Different spellcasting methods. Anyone else remember the Channeler, Defiler, and other options from the 2e S&P and S&M books? Something like that, but really differentiate them. Maybe Channelers lose HP to cast (there's a wizard in the Sentinels of the Multiverse game that works like that), maybe Defilers damage the area and characters around them to cast spells. Might create some neat in-game decisions...
(As an aside, I know this isn't about caster supremacy, but early on the convo was about how reliable spells are; I agree, to the point where they feel more like science than magic. Robust systems like channeling and such would make them feel special again, IMO. If it's about supremacy in combat, what about re-introducing spell disruption?)

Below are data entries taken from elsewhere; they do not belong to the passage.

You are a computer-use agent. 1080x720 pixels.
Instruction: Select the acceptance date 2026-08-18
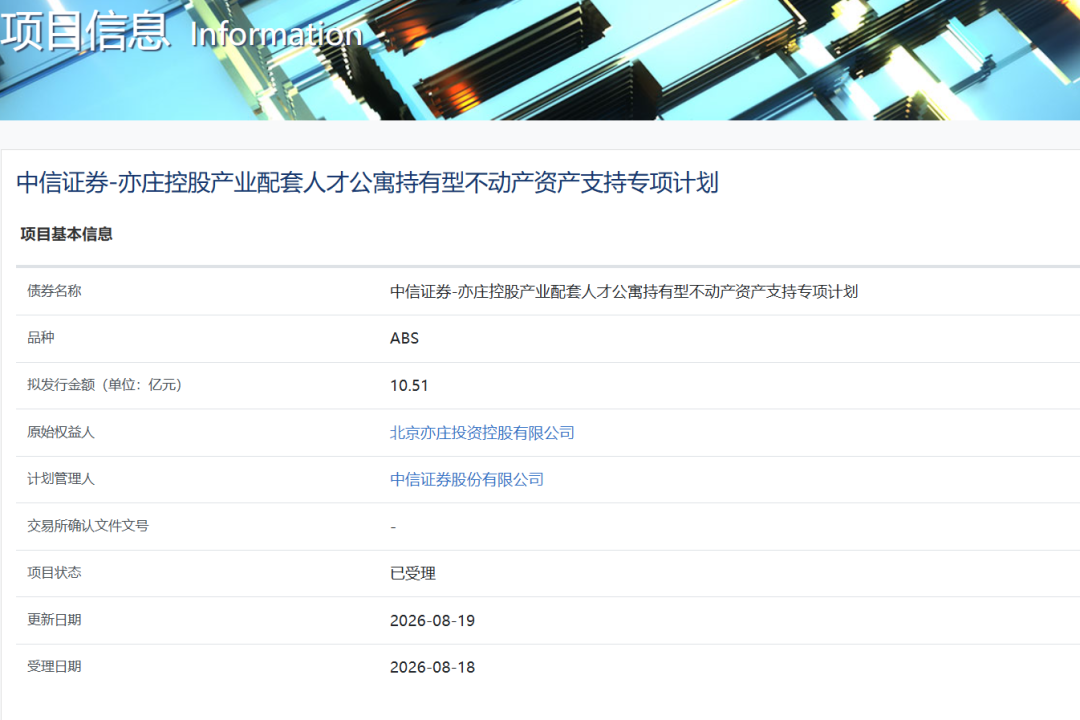click(x=433, y=668)
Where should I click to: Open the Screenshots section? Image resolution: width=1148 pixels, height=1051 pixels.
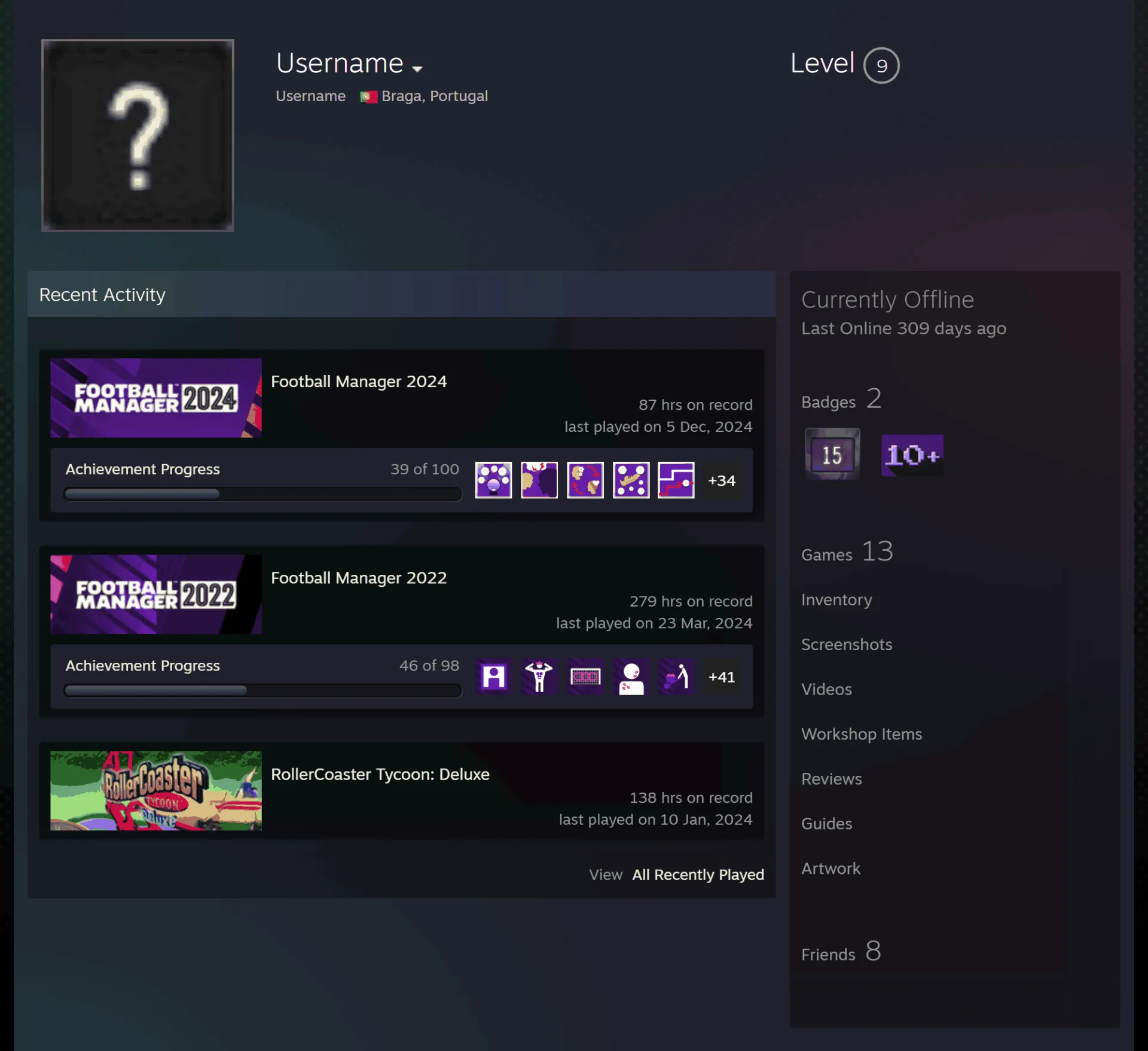point(847,644)
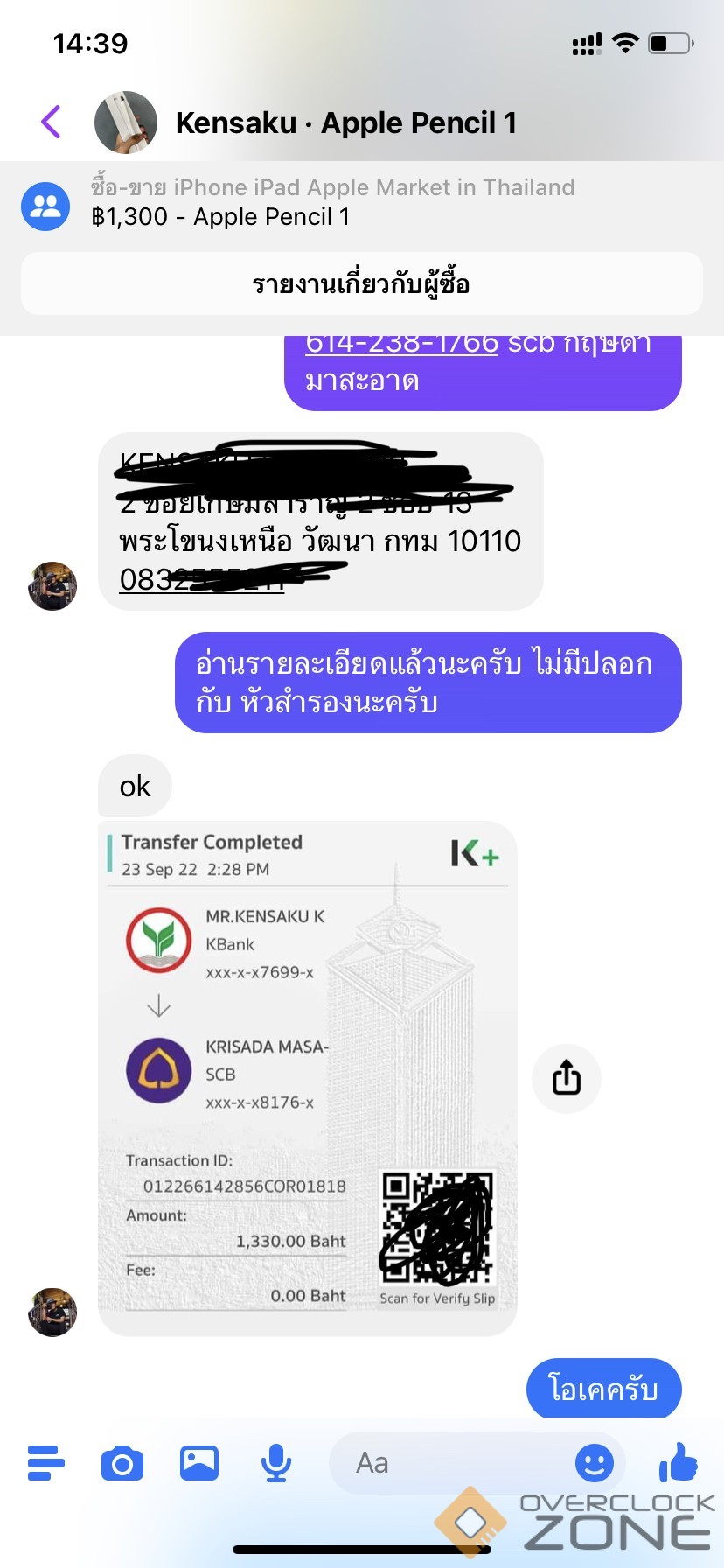724x1568 pixels.
Task: Tap the 'ok' message bubble
Action: (x=135, y=786)
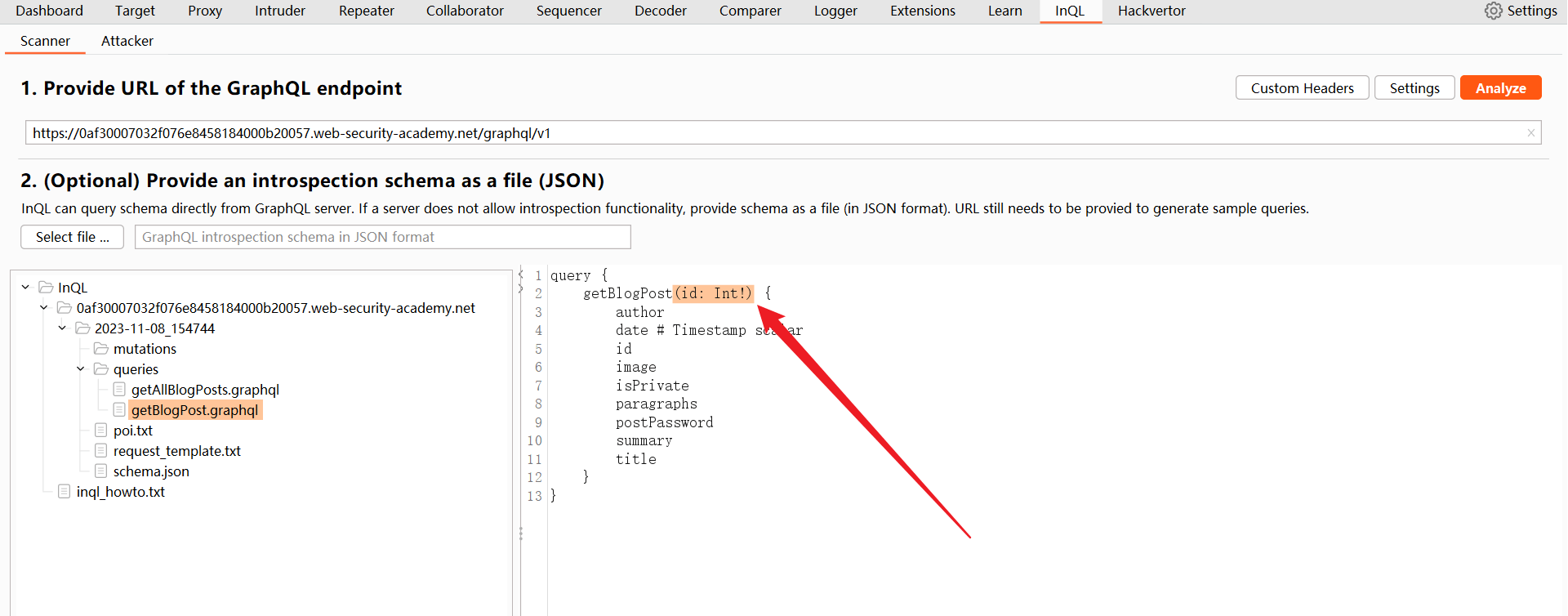Open the Custom Headers dialog
The width and height of the screenshot is (1568, 616).
point(1302,88)
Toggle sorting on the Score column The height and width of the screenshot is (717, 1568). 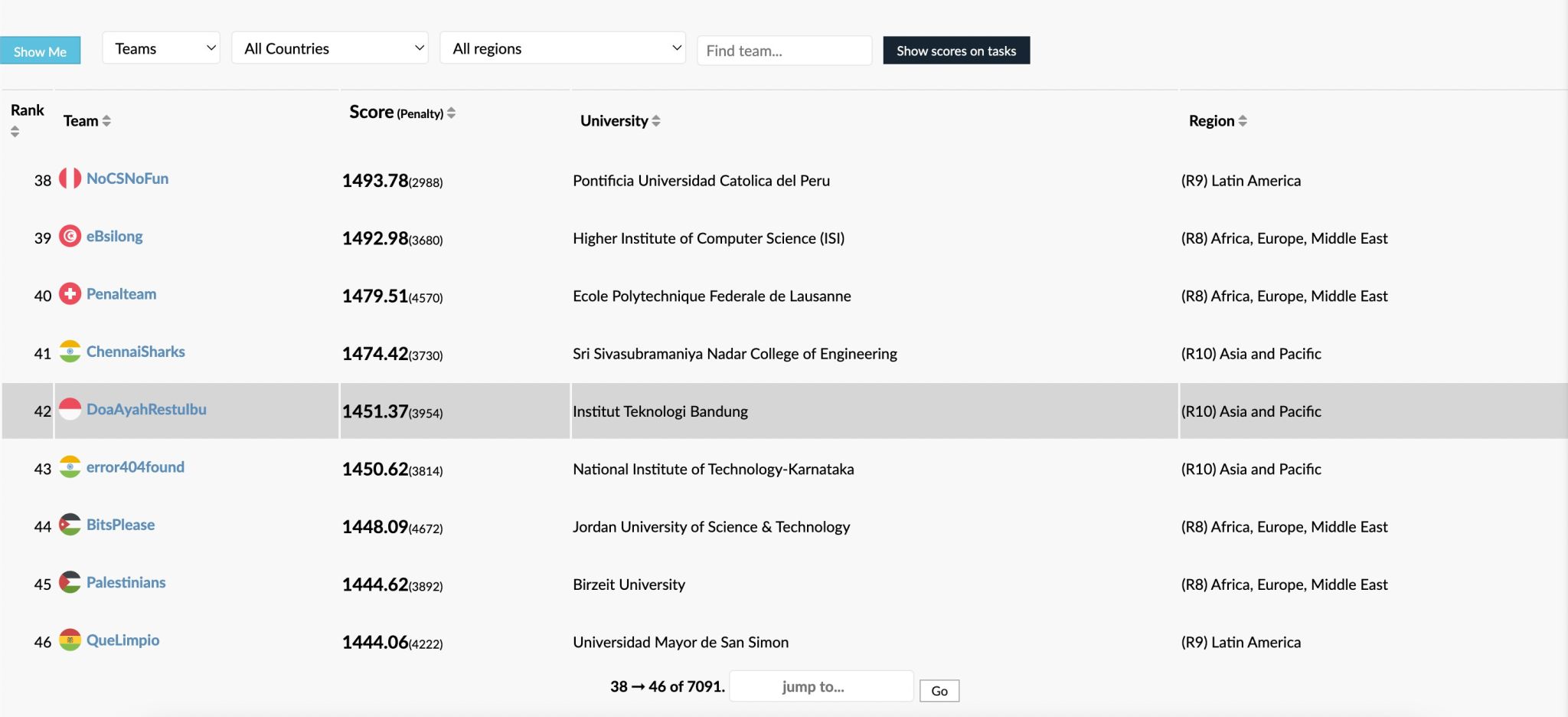point(451,113)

A set of maneuvers that for martial classes resemble the philosophy of video game mechanics. In "Injustice" my son rarely beats me, BUT...if he uses Martian Manhunter and manages to pull off one particularly difficult move, he can chain it to a bunch of follow-up moves that decimate me.
Imagine each martial getting a set of maneuvers like that, wherein if you pull off A (could be gated by a particular d20 roll), your next attack can be B (which gives bonus Z, a condition maybe), and if you get that, you can do C (which gives bonus Y, a heavier debuff?). Seems to me there could be a lot of unique designs in here, tailored to each class, making each one feel unique.
Spells that augment skills rather than replace them entirely. PF2 seems to have accomplished this, according to Campbell.
Just my first thoughts on the OP topic...there's some potentially really interesting ideas to be mined from this topic.